= Ceragenix Pharmaceuticals =

American pharmaceutical company

Ceragenix Pharmaceuticals logo

Ceragenix Pharmaceuticals, Inc. is a biopharmaceutical company headquartered in Denver, Colorado that develops prescription therapies based on a platform of proprietary surface active technologies—skin Barrier Repair Technology (BRT) and Cerageninis, a new class of broad spectrum anti-infectives. The company discovers, develops and commercializes anti-infective drugs based on its proprietary class of compounds, Ceragenins. Active against a range of gram positive and gram negative bacteria, these agents are being developed as anti-infective medical device coatings and as therapeutics for antibiotic-resistant organisms.

==Products==
Ceragenix developed EpiCeram, a topical non-steroidal skin care cream based on the research of Peter Elias for the treatment of atopic dermatitis (eczema).

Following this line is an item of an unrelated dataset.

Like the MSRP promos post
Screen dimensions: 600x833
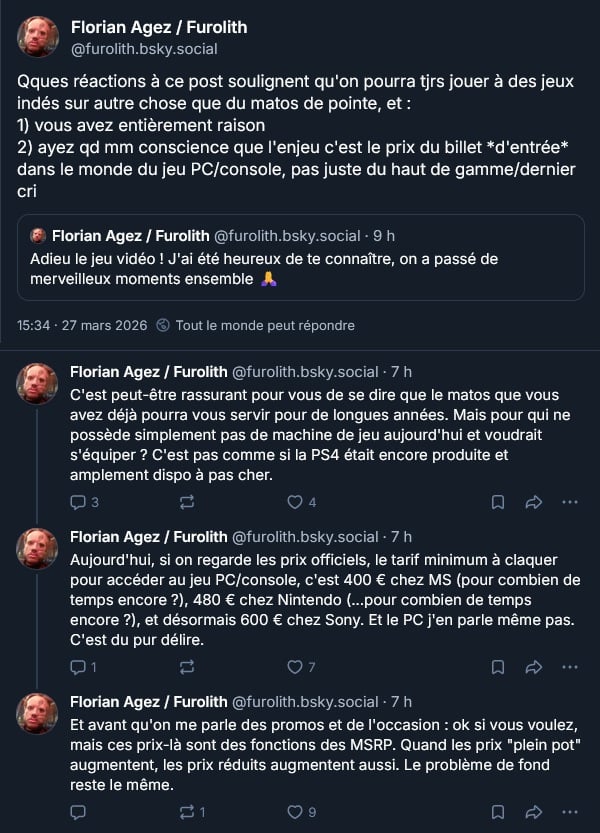294,812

Ceragenix's second platform technology addresses multidrug resistant bacterial and viral infections. The anti-infective technology is based on the research of Dr. Paul B. Savage, Professor and Associate Chair of Departments of Chemistry and Biochemistry at Brigham Young University (BYU, Provo, Utah). These compounds are aminosterols that mimic the activity of the naturally occurring antimicrobial peptides which form part of the human immune system and early line of defense against bacterial, viruses, fungi and certain cancers. The Ceragenins have been the subject of in vitro analysis and have demonstrated a range of action against methicillin-resistant Staphylococcus aureus (MRSA), vancomycin-resistant Staphylococcus aureus (VRSA), tobramycin-resistant Pseudomonas aeruginosa (PATR), Escherichia coli, vaccinia virus, HIV, and Bacillus anthracis (anthrax) among others. The compounds work by breaching the outer membranes of their targets. The compounds are positively charged and are electrostatically attracted to the negatively charged phospholipids that tend to distinguish prokaryotic from eukaryotic cells.